WHAT IS EXPECTED: Everything from the line with "This screenshot has height=468, width=1440." to the end of the material is to be retyped exactly, both ends included, and nothing else.

RECORD EXCERPTS:
------------------------------------
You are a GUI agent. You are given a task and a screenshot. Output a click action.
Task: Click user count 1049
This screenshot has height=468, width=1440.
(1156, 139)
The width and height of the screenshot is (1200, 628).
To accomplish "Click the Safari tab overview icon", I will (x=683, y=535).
------------------------------------
ANSWER BOX:
This screenshot has height=468, width=1440.
(1156, 139)
The width and height of the screenshot is (1200, 628).
To accomplish "Click the Safari tab overview icon", I will (x=683, y=535).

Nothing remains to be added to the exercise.